─── Available records ───

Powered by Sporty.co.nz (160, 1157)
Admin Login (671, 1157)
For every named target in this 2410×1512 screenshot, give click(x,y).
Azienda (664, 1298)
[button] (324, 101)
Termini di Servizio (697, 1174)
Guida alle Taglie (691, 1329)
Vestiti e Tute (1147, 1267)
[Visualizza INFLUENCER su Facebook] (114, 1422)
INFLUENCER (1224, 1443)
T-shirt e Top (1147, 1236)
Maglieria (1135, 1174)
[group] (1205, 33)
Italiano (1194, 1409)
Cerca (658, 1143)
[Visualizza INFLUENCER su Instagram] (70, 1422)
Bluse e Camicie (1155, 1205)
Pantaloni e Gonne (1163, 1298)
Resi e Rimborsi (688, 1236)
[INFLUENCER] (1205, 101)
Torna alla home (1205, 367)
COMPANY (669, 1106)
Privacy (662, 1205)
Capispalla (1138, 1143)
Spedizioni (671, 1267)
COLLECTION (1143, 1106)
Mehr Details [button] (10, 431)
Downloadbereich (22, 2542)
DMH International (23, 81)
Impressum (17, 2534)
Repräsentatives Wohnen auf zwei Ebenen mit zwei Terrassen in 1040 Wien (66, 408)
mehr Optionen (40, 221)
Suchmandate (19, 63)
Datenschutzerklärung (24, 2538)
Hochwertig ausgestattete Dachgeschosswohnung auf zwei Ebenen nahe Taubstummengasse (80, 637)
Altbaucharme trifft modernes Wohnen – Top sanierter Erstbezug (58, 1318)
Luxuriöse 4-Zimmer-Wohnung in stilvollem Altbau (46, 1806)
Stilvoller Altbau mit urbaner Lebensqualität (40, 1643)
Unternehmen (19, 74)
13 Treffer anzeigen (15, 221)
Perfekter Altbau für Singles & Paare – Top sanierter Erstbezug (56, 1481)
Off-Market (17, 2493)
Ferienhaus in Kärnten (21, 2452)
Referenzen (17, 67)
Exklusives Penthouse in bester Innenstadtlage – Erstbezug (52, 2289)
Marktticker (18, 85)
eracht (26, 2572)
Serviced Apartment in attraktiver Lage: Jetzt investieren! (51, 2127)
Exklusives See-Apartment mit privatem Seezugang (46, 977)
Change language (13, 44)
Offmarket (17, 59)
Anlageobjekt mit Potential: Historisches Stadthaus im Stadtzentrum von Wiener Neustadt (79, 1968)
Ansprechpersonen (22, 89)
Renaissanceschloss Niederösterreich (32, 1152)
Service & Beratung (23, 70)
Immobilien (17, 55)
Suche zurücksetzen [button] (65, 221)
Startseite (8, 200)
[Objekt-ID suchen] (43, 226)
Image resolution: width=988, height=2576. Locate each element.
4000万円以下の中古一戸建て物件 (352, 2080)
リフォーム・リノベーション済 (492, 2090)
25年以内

───

_Aim of the task_: Could you restate word for word the lines above from the one containing "Altbaucharme trifft modernes" through the one containing "Referenzen (17, 67)", both included, and nothing else?

_Exercise answer_:
Altbaucharme trifft modernes Wohnen – Top sanierter Erstbezug (58, 1318)
Luxuriöse 4-Zimmer-Wohnung in stilvollem Altbau (46, 1806)
Stilvoller Altbau mit urbaner Lebensqualität (40, 1643)
Unternehmen (19, 74)
13 Treffer anzeigen (15, 221)
Perfekter Altbau für Singles & Paare – Top sanierter Erstbezug (56, 1481)
Off-Market (17, 2493)
Ferienhaus in Kärnten (21, 2452)
Referenzen (17, 67)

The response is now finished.